Thursday, March 16, 2006

give me moore

"The Watchmen," of course, rocks and I enjoyed some of the ABC Comics (especially "Top 10"). I haven't read "V For Vendetta," but it sounds like I must (even though I haven't read comics regularly for years). Choice excerpts from an Alan Moore interview (for mtv.com, of all places):

"I mean the police inspector in 'From Hell,' Fred Abberline, was based on real life: He was an unassuming man in middle age who was not a heavy drinker and who, as far as I know, remained faithful to his wife throughout his entire life. Johnny Depp saw fit to play this character as an absinthe-swilling, opium-den-frequenting dandy with a haircut that, in the Metropolitan Police force in 1888, would have gotten him beaten up by the other officers.

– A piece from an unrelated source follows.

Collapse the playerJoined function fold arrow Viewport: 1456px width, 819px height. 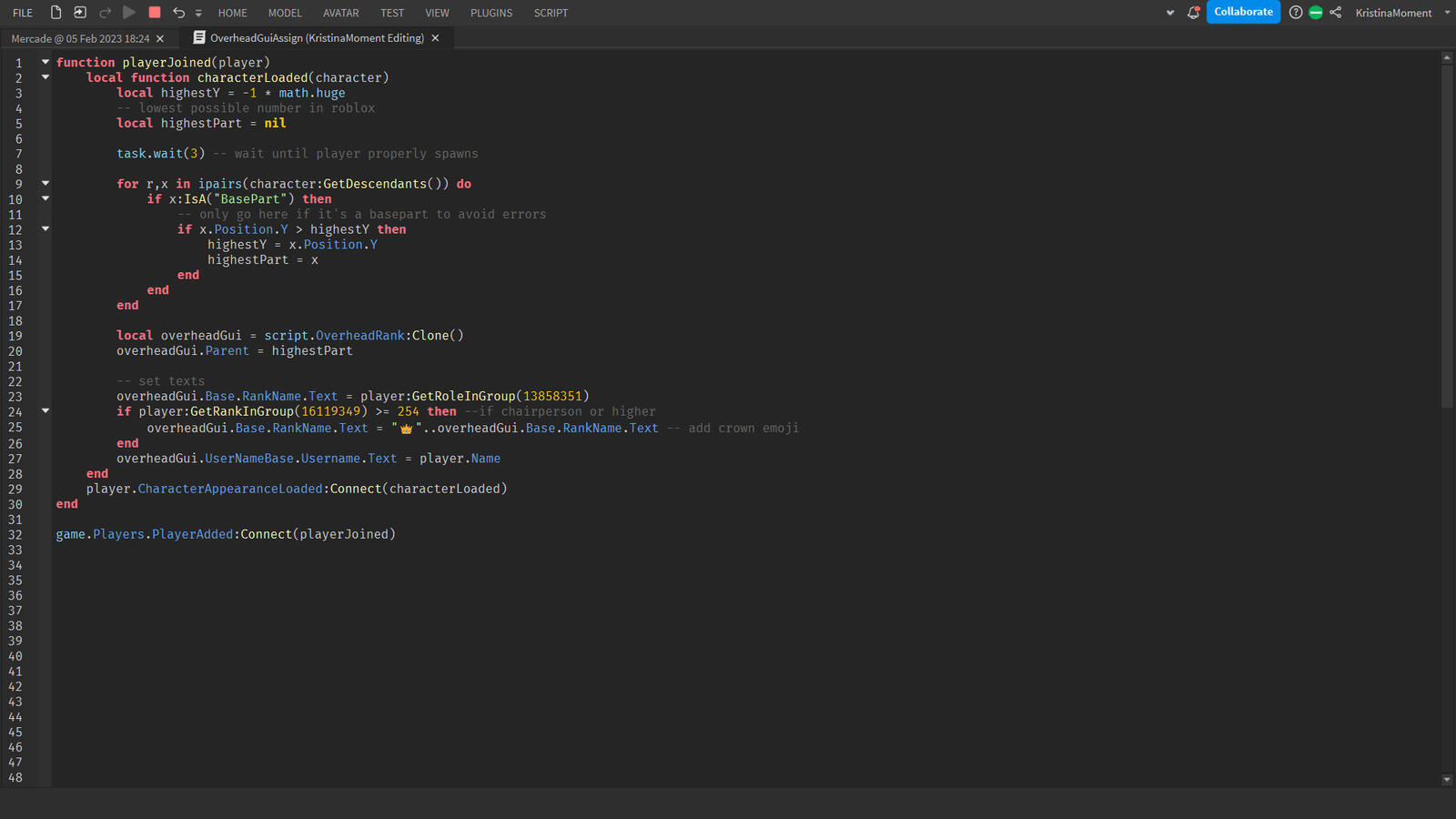click(45, 62)
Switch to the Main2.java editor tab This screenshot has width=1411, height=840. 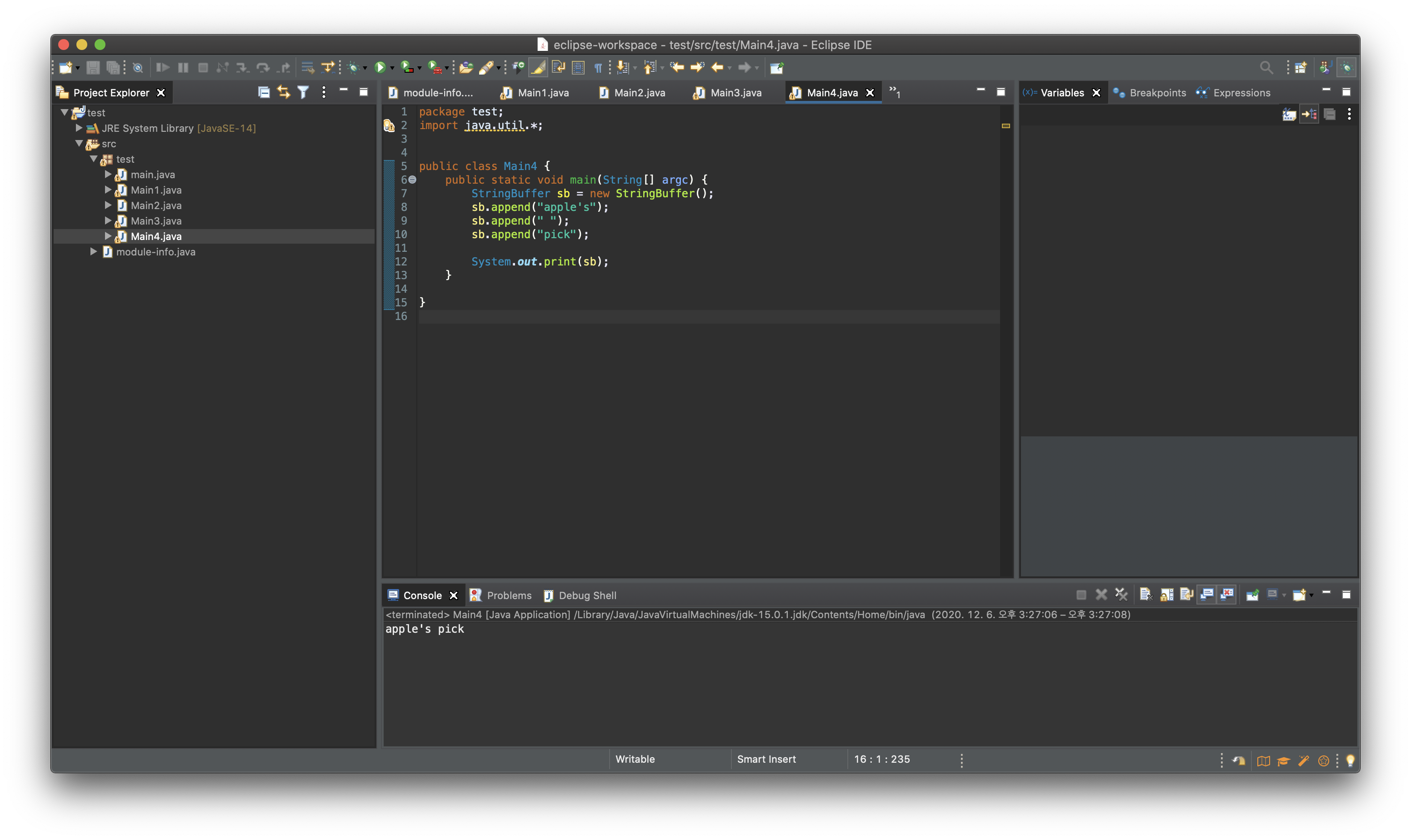(639, 93)
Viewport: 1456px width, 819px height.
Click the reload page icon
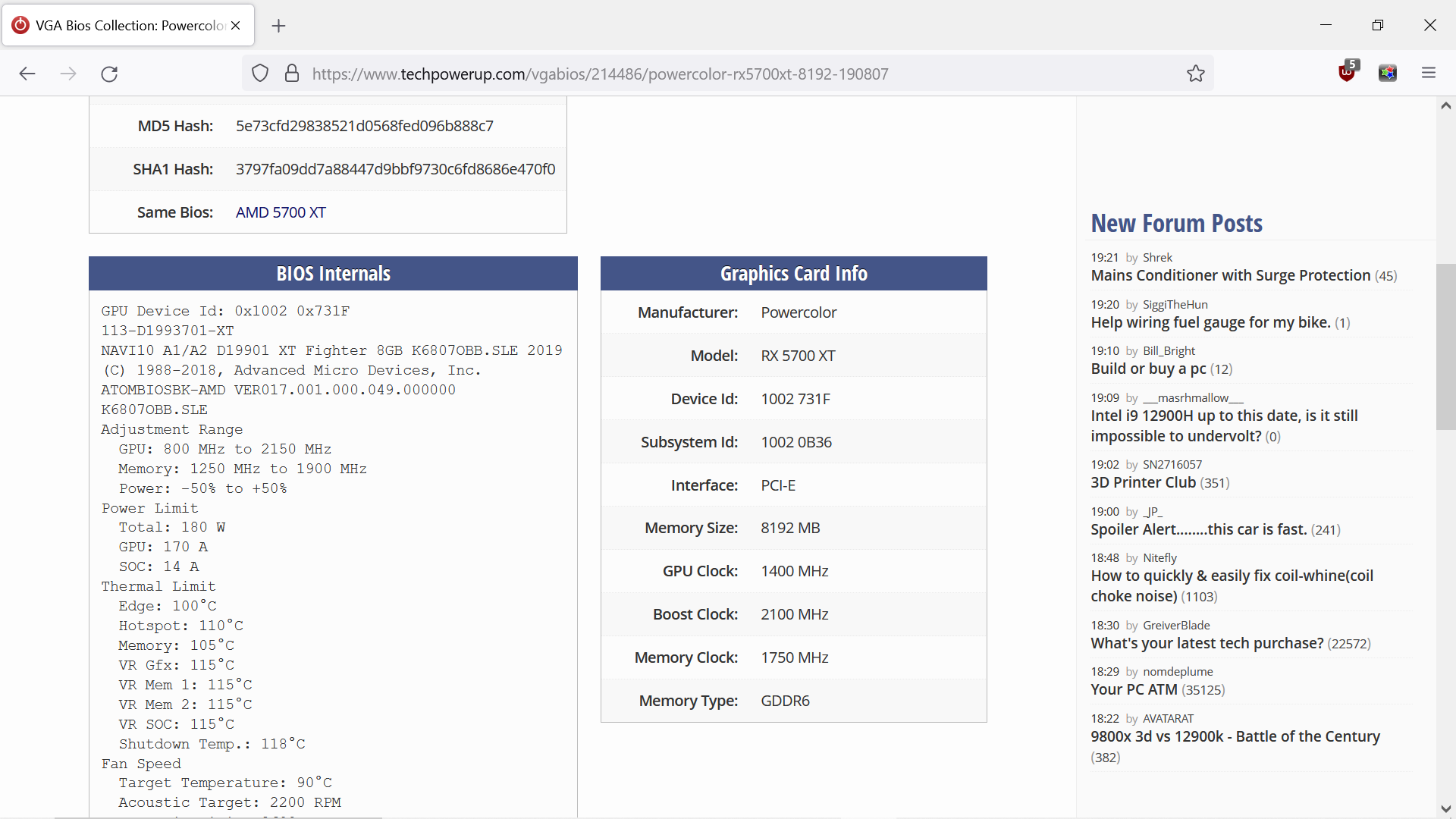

"On the other hand when I have got an opium-addicted character, in Allan Quatermain [in "The League of Extraordinary Gentlemen"], this was true to the [original] character — he showed a fondness for drugs on several occasions. But Sean Connery didn't want to play him as a drug-addled individual. So the main part of Quatermain's character was thrown out the window on the whim of an actor. I don't have these problems in comics.

(...)

"CGI makes me spit vitriol and bile and venom. When it comes to films, give me someone like [surrealist filmmaker] Jean Cocteau. When he wants to have somebody reaching into a mirror, he spends all of about five dollars on the special effect: He gets a tray, fills it with mercury and then turns the camera on its side. That is poetry. That is magic."

(...)

"I've read the screenplay, so I know exactly what they're doing with [V For Vendetta], and I'm not going to be going to see it."